- _What needs to be done_
Reproduce verbatim the lines of the material below, from the line containing "For every named target in this 448×479" up to and including the line containing "Press (284, 31)", and include no other lines.

- _Information given_
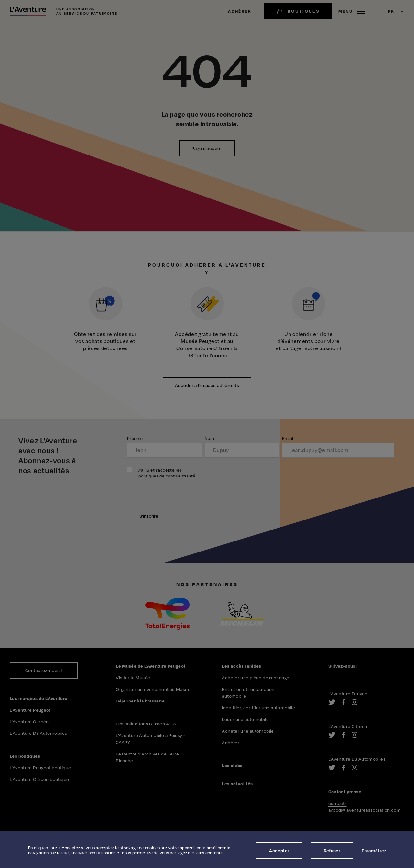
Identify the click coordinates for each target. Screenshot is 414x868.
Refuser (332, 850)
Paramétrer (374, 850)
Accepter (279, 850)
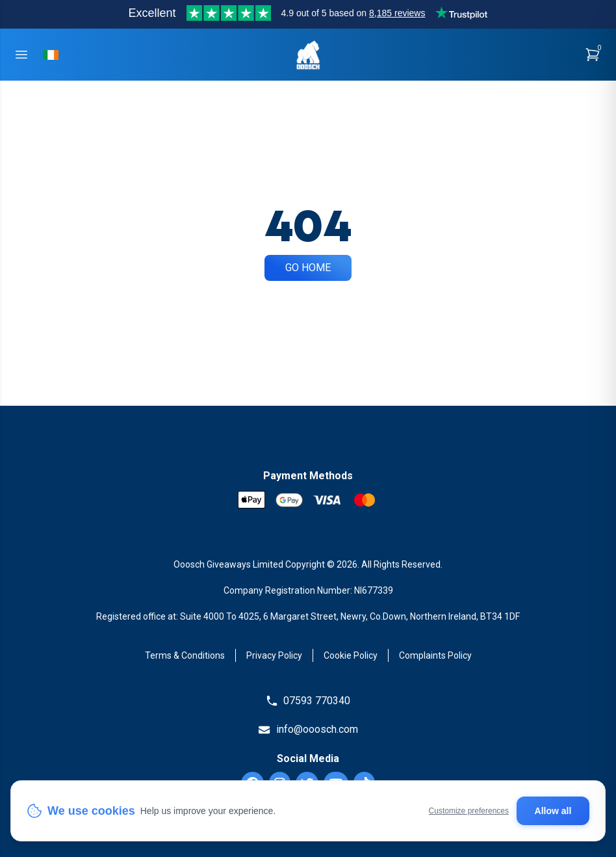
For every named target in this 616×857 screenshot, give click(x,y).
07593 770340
==
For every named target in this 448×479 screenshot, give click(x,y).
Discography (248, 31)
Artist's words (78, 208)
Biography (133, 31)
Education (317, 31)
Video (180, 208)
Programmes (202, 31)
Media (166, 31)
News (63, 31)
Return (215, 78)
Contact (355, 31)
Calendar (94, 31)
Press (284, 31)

- _Written response_
For every named target in this 448×479 screenshot, give click(x,y).
Discography (248, 31)
Artist's words (78, 208)
Biography (133, 31)
Education (317, 31)
Video (180, 208)
Programmes (202, 31)
Media (166, 31)
News (63, 31)
Return (215, 78)
Contact (355, 31)
Calendar (94, 31)
Press (284, 31)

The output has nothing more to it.